• TO DO
Find each line below that contains the word "Open" and copy it out in full.

• ENTRIES
* Start *

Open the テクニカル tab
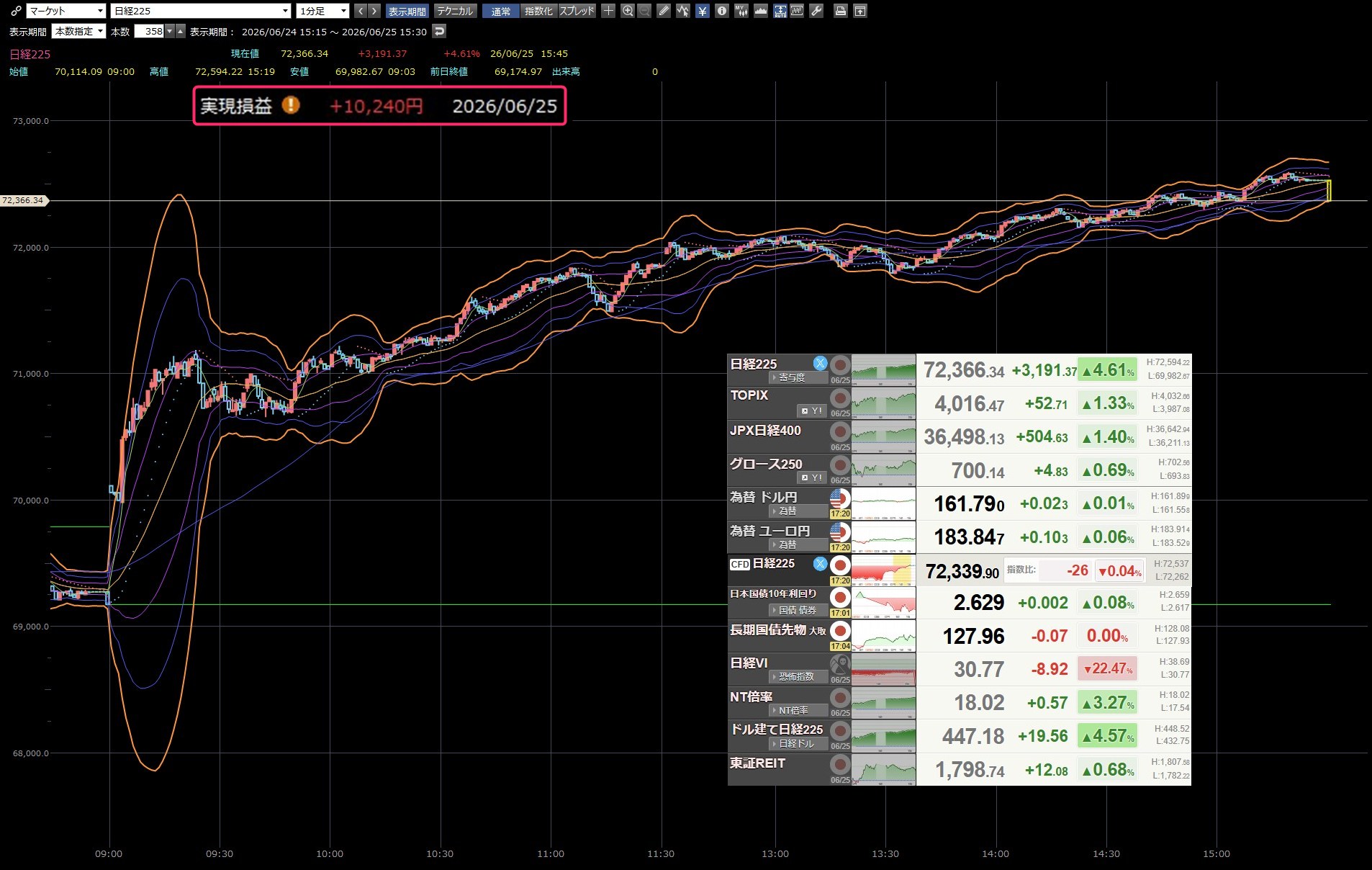The width and height of the screenshot is (1372, 870). (455, 11)
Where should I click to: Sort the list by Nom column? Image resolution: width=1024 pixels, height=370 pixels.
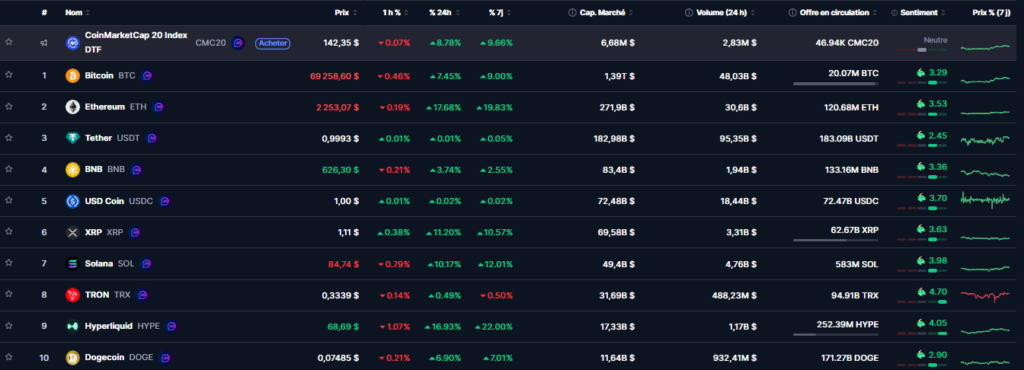click(x=78, y=12)
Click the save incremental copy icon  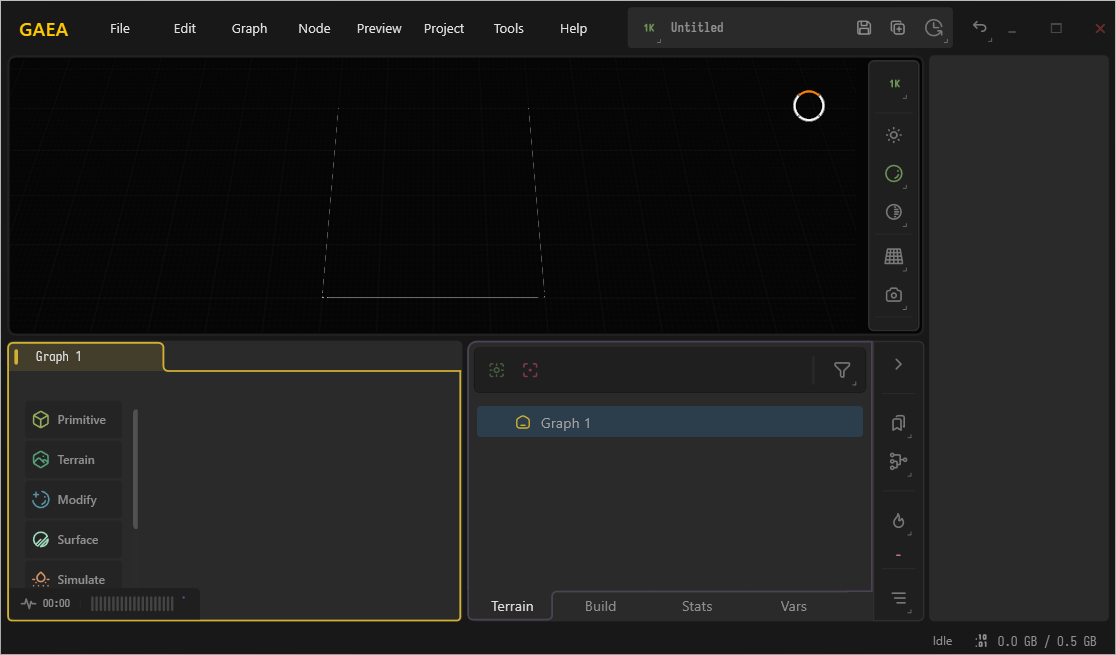tap(898, 28)
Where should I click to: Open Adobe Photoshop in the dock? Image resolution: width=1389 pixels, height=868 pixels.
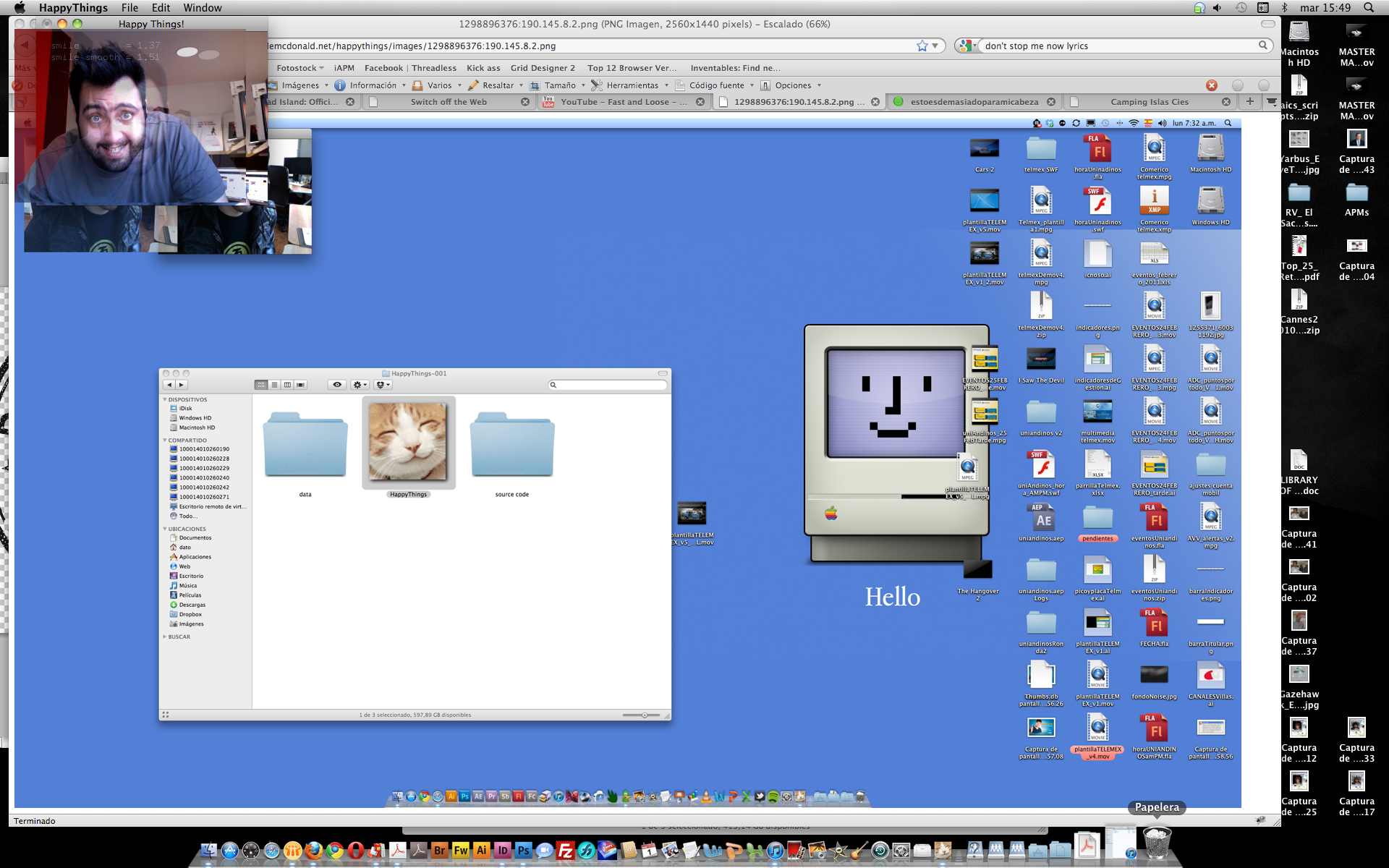(x=523, y=851)

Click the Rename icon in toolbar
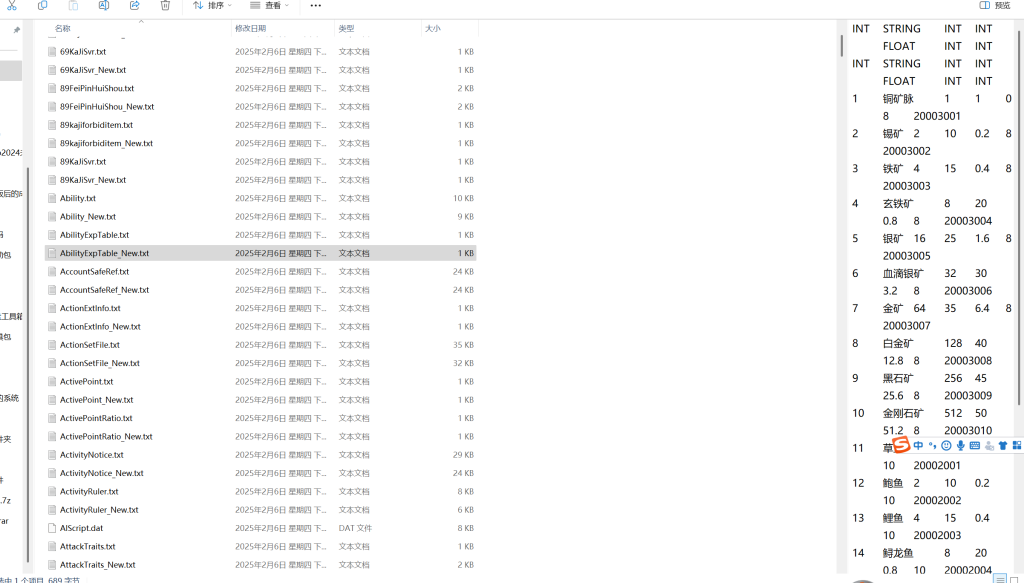point(104,5)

* End *

• OUTPUT
Open the テクニカル tab
Where should I click to: Open Adobe Photoshop in the dock? Image resolution: width=1389 pixels, height=868 pixels.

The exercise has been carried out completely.